21 January 2012
The final results in Egypt's first post-Mubarak parliamentary elections confirm an overwhelming victory for Islamist parties.
The Muslim Brotherhood's Freedom and Justice Party (FJP) won the largest number of seats under Egypt's complex electoral system.
The hardline Salafist Nour party came second.
Egyptians voted in three phases over a six-week period to elect the 498 members of the People's Assembly. Ten further members are appointed by the ruling military.
Under the country's system, two-thirds of the seats are allocated to party list candidates, and the remaining third are voted for directly.
The overall results mean that Islamist parties control around two-thirds of the seats in the assembly, though the final share out of seats is not yet known.
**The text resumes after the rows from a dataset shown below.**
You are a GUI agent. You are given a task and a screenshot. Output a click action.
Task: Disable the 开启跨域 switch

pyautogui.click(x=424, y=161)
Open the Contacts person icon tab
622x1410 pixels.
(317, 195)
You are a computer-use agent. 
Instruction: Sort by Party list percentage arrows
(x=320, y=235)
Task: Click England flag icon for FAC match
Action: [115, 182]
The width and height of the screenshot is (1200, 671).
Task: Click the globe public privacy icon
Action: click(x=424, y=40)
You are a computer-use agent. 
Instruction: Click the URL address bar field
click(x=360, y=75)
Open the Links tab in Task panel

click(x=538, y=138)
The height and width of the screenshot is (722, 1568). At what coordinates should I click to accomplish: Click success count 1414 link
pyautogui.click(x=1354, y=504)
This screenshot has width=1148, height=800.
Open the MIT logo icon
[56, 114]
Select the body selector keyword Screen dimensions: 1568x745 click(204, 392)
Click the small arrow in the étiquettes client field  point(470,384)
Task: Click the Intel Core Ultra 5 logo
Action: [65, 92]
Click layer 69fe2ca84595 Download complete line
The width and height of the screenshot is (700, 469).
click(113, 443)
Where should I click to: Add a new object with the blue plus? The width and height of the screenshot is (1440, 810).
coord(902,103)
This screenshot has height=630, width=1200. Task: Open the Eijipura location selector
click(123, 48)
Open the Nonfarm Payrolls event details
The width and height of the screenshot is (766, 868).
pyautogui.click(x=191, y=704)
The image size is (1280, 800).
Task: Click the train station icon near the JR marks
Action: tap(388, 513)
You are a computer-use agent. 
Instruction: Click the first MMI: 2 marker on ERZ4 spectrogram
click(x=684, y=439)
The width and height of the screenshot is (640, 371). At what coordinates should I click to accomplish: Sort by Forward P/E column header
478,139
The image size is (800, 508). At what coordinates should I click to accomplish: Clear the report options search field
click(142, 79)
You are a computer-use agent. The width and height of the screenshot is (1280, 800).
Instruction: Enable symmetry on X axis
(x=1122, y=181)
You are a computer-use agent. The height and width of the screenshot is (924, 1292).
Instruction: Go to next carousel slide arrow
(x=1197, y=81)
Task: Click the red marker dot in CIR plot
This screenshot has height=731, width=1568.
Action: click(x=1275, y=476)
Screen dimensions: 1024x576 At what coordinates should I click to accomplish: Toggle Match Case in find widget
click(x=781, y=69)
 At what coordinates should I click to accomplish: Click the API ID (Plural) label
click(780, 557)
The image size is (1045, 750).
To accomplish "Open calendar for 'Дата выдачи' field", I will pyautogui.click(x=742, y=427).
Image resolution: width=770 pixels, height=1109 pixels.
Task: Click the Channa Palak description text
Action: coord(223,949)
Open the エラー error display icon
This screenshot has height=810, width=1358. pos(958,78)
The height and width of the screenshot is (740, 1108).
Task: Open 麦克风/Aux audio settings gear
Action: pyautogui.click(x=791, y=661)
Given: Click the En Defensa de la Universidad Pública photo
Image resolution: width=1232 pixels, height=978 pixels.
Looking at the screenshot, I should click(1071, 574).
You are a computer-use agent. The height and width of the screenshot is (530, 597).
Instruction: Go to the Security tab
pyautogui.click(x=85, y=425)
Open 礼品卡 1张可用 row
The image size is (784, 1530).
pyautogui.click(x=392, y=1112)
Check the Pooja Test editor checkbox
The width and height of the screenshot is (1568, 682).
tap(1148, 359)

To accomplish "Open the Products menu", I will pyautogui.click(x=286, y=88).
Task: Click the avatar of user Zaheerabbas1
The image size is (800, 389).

The FJP topped the polls in the votes for party list seats. Having also done well in the constituency votes it will end up with between a third and a half of all MPs.
The ultra-conservative Nour party is thought to have won nearly a quarter of the seats overall.
The new assembly is due to sit for the first time on Monday.
The FJP has announced that it will nominate Saad al-Katatni as the assembly's speaker. Mr Katatni is a long-term Brotherhood official and sat in the old parliament as an independent.
He told Reuters that the new assembly would be "reconciliatory".
"The priorities are meeting the demands of the revolution, including the rights of the injured and those killed in the uprising," he said.
Former President Hosni Mubarak was forced to resign last year after a popular uprising.
A new president is due to be elected by June under the timetable set by Egypt's military rulers.
The BBC's Jon Leyne in Cairo says that while the Muslim Brotherhood appear to be finally on the brink of power it is still the president who chooses the government - so the winners of this election do not automatically take office.
The Brotherhood - which led the opposition to Mr Mubarak during his 30 years in power - was until this year officially banned. In practice, it was tolerated as long as it remained at the margins of politics.